Directions for this task:
Of the records that follow, copy only the lines from the line containing "Where should I click to: Click the 查看如何支付" to the line containing "You are a computer-use agent.", both included, exactly as written.

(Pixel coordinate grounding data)
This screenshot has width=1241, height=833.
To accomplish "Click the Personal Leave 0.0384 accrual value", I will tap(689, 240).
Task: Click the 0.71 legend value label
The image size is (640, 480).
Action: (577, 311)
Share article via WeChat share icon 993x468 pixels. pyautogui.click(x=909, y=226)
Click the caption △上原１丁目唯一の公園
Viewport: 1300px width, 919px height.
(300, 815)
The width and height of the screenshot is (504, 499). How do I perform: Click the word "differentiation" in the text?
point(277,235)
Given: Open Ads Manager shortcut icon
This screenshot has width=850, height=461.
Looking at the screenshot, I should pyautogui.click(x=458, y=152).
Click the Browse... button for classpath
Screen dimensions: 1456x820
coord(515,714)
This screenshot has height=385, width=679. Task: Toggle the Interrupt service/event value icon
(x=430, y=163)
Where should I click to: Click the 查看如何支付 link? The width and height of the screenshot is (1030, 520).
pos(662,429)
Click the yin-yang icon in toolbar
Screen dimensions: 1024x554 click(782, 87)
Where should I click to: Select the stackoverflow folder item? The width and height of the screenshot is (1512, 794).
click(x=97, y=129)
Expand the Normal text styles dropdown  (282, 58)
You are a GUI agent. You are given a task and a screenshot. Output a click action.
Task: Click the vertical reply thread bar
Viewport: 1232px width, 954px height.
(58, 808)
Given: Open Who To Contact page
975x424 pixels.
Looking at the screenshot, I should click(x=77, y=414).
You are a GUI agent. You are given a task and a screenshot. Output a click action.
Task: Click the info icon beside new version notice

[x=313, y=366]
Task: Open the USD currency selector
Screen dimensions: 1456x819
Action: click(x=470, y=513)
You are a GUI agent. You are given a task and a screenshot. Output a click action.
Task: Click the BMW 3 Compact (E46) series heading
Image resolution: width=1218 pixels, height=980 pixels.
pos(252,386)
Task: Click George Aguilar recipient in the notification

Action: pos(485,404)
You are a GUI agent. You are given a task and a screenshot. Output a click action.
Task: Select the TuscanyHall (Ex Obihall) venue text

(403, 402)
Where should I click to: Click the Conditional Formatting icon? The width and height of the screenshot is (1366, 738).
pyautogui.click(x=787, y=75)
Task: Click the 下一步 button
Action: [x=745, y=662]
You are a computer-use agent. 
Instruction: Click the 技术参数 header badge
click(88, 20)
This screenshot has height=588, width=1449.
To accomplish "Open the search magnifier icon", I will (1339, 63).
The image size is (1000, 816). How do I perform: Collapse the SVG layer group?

Response box:
Where should I click to: Click the 查看如何支付 link? The width and height of the screenshot is (1030, 520).
pos(662,429)
Click the yin-yang icon in toolbar
Screen dimensions: 1024x554 click(782, 87)
Where should I click to: Select the stackoverflow folder item? The width and height of the screenshot is (1512, 794).
click(x=97, y=129)
Expand the Normal text styles dropdown  (282, 58)
You are a GUI agent. You are given a task and a screenshot. Output a click action.
Task: Click the vertical reply thread bar
Viewport: 1232px width, 954px height.
(58, 808)
Given: Open Who To Contact page
975x424 pixels.
Looking at the screenshot, I should click(x=77, y=414).
You are a GUI agent. You are given a task and a screenshot. Output a click action.
Task: Click the info icon beside new version notice

[x=313, y=366]
Task: Open the USD currency selector
Screen dimensions: 1456x819
Action: click(x=470, y=513)
You are a GUI agent. You are given a task and a screenshot. Output a click action.
Task: Click the BMW 3 Compact (E46) series heading
Image resolution: width=1218 pixels, height=980 pixels.
pos(252,386)
Task: Click George Aguilar recipient in the notification

Action: pos(485,404)
You are a GUI agent. You are given a task and a screenshot. Output a click action.
Task: Select the TuscanyHall (Ex Obihall) venue text

(403, 402)
Where should I click to: Click the Conditional Formatting icon? The width and height of the screenshot is (1366, 738).
pyautogui.click(x=787, y=75)
Task: Click the 下一步 button
Action: [x=745, y=662]
You are a computer-use agent. 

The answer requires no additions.